Harm done by gambling firms' grip on sport must be tackled | Blaise Tapp
Broadly speaking, the highlights of my life nearly all involve sporting events.Be it cup finals, last-ditch relegation escapes, international encounters, Six Nations dust-ups and an unforgettable trip to the London Olympics, I have built up enough of a back catalogue of fond memories to sustain me through the darkest of times.
If I go to the match with my kids, pies and a trip to the club shop are always involved. On grown-up days, more than the odd pint is an essential part of the fun.
Rituals are very important to sport lovers and, for many, this includes having a flutter.
Although I occasionally put a bet on the Grand National and during Cheltenham, it has never been a prerequisite for my enjoyment of sport.
Latest figures show Britons spend the best part of £15bn on gambling.
For millions it is something they can switch on or off, depending on whether they have the funds for this particular pastime.
Sadly, this is not the case for everyone, and in the UK alone there are at least 400,000 people who are considered to be problem gamblers with another 500,000 at moderate risk of becoming addicted to placing a bet .
These figures should be of real concern to society but genuine change has been slow to come. It was recently announced that the use of credit cards on gambling websites would be banned this year. While welcome, it shouldn’t have taken until 2020 for this to happen.
As shown by the embarrassing revelation that rights to some FA Cup games were sold to a gambling firm’s subscription-only website, money talks in sport and in football bookmakers have a huge and lucrative influence over the national game.

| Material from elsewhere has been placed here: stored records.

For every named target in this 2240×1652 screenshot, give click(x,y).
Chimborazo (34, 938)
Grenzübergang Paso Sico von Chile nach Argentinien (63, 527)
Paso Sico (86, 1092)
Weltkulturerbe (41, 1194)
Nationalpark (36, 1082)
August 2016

I have never understood why there is not more of a fuss about bookmaker adverts on television. Tobacco and gambling are potentially bad for one’s health, yet only one is subject to an advertising ban. The current ‘health warnings’ on gambling ads don’t serve as a great deterrent to those with a problem.
Gambling brings pleasure to millions of people, but more needs to be done to recognise the harm it can do a significant number.